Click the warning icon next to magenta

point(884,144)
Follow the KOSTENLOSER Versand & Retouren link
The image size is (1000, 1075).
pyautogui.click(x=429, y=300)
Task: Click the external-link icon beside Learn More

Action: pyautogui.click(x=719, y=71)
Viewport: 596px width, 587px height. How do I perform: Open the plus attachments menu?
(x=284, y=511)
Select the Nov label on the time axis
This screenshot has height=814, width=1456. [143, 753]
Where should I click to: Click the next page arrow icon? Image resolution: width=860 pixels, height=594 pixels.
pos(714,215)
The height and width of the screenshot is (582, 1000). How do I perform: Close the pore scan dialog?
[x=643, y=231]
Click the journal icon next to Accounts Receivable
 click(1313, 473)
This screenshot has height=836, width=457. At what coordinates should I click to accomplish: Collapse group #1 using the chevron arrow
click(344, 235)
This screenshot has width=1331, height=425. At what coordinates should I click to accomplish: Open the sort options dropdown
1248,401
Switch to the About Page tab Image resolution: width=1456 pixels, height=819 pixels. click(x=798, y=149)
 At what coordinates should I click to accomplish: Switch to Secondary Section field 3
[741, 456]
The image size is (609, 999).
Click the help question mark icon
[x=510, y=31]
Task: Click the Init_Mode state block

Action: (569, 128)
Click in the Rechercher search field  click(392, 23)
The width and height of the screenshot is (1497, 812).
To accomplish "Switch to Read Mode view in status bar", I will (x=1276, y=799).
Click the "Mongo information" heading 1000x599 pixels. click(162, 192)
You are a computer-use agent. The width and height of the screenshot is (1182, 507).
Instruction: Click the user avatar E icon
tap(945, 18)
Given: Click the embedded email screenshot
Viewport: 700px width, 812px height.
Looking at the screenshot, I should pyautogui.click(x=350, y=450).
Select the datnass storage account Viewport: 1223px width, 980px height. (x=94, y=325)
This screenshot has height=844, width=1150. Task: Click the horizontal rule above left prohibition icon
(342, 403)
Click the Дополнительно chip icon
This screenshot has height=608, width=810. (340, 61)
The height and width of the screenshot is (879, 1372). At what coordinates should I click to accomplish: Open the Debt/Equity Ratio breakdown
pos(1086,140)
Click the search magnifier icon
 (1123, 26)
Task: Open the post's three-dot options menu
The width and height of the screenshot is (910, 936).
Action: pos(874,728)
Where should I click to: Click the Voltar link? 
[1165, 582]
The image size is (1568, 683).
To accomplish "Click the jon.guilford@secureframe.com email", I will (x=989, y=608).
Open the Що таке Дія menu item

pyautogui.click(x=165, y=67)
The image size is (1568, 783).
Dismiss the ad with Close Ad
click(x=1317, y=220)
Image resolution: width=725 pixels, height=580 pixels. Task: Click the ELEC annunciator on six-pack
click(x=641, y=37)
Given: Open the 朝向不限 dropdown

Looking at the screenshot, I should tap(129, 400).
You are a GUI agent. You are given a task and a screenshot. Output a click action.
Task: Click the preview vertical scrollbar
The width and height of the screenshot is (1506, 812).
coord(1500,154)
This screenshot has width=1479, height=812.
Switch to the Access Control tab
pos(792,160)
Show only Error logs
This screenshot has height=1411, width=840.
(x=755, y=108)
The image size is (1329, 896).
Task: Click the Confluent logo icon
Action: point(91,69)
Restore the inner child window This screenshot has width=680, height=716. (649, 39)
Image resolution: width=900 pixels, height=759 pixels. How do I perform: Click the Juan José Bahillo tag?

WORK TO BE COMPLETED
Return every line from the rows above that contains the word "Select".

SOLVED PROBLEM
Select the Nov label on the time axis
Select the datnass storage account Viewport: 1223px width, 980px height. (x=94, y=325)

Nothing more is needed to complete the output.